Australia's electricity ‘to be dominated by renewables’ in 25 years
Rooftop solar systems are expected to squeeze out retiring coal and gas plants, the Guardian reports, referring to New Energy Outlook 2015, published by Bloomberg New Energy Finance.
However, analysts say that Australia's carbon emissions from electricity are unlikely to fall significantly for at least two decades and will reduce only 9 percent by 2030 compared with 2014. Pollution will remain "stubbornly high" if the government doesn’t accelerate the closure of coal and gas plants.
It will be cheaper to replace retired electricity plants with wind or solar farms rather than with modernized coal plants even without the government’s participation, Kobad Bhavnagri, the head of Australia’s Bloomberg New Energy Finance, told the Guardian.
The Australian coal industry is currently focused on export and it has been "quite some time" since a new coal power station was built in Australia, he said.
The existing policies of the Australian government envisage that “highly polluting” coal generators reaching the age of 50 years would nonetheless be “run for as long as is physically possible,” he said adding that the renewable energy target was “the only policy currently operational that will have an impact on the power sector.”

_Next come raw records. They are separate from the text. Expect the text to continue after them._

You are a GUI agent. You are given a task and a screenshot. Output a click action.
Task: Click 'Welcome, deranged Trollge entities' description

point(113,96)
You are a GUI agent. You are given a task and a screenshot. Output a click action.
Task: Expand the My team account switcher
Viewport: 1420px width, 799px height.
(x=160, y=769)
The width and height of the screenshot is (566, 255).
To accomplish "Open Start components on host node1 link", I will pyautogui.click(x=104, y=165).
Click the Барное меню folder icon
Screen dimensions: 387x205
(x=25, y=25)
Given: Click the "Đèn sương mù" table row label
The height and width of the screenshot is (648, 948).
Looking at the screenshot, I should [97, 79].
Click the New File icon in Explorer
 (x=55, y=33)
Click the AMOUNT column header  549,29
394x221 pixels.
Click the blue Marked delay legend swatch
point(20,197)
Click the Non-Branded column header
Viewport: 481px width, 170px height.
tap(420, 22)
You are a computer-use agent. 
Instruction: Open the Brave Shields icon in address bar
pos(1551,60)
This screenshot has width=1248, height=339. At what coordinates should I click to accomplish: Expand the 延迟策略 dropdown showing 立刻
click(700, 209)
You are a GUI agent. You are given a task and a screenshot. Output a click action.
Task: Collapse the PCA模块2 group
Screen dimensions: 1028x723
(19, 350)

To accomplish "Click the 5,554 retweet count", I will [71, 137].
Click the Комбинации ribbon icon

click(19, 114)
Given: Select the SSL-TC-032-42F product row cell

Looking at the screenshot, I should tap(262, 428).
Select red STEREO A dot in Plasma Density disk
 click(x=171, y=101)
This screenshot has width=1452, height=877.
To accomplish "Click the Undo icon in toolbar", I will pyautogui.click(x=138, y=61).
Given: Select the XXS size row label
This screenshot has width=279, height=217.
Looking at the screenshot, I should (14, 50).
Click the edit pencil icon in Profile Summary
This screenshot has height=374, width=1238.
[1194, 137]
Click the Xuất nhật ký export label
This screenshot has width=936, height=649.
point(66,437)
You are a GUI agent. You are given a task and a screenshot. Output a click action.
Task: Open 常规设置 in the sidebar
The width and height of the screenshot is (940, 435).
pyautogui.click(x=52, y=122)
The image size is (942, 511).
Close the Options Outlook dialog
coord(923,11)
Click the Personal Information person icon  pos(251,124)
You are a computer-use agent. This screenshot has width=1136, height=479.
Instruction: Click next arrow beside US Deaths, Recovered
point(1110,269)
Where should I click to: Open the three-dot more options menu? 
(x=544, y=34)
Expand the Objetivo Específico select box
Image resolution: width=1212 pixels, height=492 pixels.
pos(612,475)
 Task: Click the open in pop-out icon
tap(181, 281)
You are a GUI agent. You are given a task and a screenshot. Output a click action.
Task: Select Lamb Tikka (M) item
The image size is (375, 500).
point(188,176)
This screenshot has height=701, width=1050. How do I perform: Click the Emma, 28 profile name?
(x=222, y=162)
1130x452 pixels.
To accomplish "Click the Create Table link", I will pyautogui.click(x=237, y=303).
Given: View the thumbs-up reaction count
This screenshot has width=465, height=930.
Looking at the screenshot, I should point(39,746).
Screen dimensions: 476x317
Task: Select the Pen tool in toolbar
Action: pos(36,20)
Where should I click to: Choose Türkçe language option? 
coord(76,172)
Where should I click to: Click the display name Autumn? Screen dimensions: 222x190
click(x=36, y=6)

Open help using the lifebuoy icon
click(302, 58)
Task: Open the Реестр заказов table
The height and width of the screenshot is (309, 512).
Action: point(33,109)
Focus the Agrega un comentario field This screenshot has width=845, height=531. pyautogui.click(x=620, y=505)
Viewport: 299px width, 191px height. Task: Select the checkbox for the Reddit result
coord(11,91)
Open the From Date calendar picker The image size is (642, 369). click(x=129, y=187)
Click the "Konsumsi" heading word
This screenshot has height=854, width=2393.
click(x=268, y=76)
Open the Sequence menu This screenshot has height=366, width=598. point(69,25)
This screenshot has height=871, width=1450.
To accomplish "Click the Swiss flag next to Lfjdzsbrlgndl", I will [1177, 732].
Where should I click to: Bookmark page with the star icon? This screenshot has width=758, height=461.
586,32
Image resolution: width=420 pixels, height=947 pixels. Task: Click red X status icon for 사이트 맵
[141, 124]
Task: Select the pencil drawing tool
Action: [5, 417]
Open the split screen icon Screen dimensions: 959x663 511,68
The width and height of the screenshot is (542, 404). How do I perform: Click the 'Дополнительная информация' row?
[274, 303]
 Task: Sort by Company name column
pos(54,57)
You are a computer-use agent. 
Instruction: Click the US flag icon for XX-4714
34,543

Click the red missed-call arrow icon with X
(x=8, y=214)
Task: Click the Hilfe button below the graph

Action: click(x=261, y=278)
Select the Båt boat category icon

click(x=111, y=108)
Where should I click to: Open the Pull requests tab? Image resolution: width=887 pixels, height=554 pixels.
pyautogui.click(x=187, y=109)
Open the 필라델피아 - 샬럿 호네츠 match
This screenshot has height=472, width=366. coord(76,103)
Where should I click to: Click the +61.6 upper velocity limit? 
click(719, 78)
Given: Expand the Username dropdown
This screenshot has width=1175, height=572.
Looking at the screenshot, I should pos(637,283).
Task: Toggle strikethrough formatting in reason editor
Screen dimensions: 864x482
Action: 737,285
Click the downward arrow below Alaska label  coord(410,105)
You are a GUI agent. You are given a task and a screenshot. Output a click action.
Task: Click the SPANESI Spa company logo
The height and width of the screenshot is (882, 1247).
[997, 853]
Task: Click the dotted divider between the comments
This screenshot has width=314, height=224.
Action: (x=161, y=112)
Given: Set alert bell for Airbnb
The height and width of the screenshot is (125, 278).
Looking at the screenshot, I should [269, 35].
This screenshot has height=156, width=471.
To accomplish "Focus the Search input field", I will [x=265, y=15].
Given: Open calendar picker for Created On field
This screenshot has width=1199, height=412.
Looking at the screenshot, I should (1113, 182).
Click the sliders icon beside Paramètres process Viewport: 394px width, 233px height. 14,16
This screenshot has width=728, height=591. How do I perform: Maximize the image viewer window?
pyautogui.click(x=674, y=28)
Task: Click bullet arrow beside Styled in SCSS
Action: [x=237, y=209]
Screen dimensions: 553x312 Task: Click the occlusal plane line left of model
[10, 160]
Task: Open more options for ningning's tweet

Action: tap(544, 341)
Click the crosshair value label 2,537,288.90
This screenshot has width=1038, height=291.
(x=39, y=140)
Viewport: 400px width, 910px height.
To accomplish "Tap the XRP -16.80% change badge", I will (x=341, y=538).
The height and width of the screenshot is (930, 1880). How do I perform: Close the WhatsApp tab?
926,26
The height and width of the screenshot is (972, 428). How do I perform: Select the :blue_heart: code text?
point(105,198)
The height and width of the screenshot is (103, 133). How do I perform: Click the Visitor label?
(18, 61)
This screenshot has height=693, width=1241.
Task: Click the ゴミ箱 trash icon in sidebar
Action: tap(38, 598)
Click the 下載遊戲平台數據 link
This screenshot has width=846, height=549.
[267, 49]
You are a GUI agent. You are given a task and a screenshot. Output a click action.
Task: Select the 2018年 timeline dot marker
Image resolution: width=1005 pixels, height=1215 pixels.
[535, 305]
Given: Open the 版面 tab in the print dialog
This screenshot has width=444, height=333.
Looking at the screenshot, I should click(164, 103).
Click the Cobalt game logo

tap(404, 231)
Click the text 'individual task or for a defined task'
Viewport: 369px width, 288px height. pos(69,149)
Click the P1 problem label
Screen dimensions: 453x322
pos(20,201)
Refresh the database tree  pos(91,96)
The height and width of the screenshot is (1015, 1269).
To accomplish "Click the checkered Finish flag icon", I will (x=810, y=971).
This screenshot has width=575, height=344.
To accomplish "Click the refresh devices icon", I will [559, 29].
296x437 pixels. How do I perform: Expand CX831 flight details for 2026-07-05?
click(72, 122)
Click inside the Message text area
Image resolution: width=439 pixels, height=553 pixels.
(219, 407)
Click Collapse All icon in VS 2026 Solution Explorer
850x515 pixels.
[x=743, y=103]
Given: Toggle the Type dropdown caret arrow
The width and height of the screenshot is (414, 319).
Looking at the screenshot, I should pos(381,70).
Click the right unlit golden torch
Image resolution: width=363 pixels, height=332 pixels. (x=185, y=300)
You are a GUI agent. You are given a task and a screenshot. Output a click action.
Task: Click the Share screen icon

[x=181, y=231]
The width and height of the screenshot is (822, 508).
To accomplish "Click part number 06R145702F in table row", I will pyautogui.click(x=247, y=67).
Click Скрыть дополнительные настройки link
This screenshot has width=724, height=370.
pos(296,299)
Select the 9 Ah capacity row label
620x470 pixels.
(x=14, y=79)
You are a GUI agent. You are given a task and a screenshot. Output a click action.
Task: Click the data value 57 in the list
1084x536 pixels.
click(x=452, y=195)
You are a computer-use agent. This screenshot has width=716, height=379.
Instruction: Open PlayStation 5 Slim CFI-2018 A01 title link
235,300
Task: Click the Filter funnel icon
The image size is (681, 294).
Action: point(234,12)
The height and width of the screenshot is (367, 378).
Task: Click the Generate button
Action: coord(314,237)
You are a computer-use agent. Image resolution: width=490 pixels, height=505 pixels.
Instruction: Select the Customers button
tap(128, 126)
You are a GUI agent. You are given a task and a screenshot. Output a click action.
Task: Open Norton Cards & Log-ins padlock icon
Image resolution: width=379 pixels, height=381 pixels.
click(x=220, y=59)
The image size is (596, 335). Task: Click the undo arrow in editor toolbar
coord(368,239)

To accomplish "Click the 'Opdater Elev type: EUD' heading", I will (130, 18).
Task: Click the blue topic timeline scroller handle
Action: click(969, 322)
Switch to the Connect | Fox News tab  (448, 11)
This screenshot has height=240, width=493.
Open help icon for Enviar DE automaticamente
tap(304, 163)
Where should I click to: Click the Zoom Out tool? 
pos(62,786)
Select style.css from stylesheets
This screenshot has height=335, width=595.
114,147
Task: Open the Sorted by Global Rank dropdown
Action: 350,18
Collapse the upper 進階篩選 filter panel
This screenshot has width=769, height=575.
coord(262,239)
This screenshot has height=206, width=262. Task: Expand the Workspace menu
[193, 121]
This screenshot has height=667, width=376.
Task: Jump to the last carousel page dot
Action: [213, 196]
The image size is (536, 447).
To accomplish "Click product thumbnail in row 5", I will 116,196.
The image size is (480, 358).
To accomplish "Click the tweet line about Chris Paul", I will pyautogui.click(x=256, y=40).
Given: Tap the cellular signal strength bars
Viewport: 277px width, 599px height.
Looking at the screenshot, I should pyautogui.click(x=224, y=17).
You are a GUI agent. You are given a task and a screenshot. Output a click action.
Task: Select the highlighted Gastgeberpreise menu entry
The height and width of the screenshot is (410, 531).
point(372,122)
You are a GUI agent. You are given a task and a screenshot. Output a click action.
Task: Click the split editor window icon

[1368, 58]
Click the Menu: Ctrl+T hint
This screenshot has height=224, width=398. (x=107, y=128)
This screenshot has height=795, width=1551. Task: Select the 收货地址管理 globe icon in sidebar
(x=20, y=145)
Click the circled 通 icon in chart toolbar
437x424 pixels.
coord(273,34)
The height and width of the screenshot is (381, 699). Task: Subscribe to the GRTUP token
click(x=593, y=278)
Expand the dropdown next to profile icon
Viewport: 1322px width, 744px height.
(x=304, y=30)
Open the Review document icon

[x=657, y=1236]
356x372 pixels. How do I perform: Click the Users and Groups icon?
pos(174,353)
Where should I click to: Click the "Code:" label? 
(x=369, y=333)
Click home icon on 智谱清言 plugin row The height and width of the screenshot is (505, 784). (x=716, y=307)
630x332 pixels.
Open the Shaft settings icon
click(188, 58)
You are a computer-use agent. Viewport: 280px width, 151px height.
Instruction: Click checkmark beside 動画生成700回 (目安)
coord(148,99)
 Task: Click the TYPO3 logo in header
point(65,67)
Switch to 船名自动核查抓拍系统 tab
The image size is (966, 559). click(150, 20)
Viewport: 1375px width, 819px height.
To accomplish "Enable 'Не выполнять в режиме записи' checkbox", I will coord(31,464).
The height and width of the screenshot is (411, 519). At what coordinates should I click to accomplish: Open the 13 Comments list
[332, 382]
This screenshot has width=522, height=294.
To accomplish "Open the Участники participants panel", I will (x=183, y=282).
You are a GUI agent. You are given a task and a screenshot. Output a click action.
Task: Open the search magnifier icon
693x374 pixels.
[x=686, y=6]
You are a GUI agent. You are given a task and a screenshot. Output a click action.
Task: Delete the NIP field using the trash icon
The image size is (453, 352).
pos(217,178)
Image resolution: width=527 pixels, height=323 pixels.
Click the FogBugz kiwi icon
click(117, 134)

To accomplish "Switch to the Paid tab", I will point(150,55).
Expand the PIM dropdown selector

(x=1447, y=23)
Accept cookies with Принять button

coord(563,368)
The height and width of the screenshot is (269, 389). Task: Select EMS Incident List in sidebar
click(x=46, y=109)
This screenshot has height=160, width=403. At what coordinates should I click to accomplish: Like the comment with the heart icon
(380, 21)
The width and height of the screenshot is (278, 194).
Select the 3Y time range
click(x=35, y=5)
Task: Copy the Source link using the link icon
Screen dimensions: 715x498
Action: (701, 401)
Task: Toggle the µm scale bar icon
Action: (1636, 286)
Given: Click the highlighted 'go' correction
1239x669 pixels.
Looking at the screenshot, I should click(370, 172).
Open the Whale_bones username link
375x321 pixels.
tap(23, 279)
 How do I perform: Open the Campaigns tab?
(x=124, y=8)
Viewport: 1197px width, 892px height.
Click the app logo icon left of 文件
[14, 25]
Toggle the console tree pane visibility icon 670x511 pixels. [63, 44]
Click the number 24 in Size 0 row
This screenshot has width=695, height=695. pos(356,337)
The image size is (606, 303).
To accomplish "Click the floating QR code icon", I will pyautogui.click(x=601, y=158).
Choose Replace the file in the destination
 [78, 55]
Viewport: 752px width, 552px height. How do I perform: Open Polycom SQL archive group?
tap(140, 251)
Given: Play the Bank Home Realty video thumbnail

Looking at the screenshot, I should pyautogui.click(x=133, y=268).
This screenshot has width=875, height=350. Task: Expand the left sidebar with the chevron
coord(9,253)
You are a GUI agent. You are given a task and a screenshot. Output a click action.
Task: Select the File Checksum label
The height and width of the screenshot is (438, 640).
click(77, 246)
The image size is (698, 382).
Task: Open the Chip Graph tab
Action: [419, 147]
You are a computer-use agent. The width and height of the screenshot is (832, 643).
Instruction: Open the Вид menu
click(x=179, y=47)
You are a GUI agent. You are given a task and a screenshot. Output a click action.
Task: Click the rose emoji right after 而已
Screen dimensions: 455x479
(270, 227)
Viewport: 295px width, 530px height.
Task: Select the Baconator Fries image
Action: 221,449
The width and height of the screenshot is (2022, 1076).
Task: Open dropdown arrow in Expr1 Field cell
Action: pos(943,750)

A “far more robust and comprehensive power sector policy, in particular one that deals with coal closure” is required in case the country has plans to reduce greenhouse gas emissions, Bhavnagri said adding that the following governments would need to make “much deeper cuts and emissions” than forecast in the study if they wanted to effectively contribute to global efforts of holding down climate change.
If Australia places restrictions on fossil-fuels, it would be able to achieve 100 percent of renewable energy usage by 2040, Andrew Blakers, the director of the center for sustainable energy systems (CSES) at the Australian National University told the Guardian.
Moreover, the country would be able to achieve greenhouse neutrality a decade later if it switched to electric transport, including cars, trams and trains, he added.
“And it would be in everybody’s medium- and long-term interests to do so,” he said.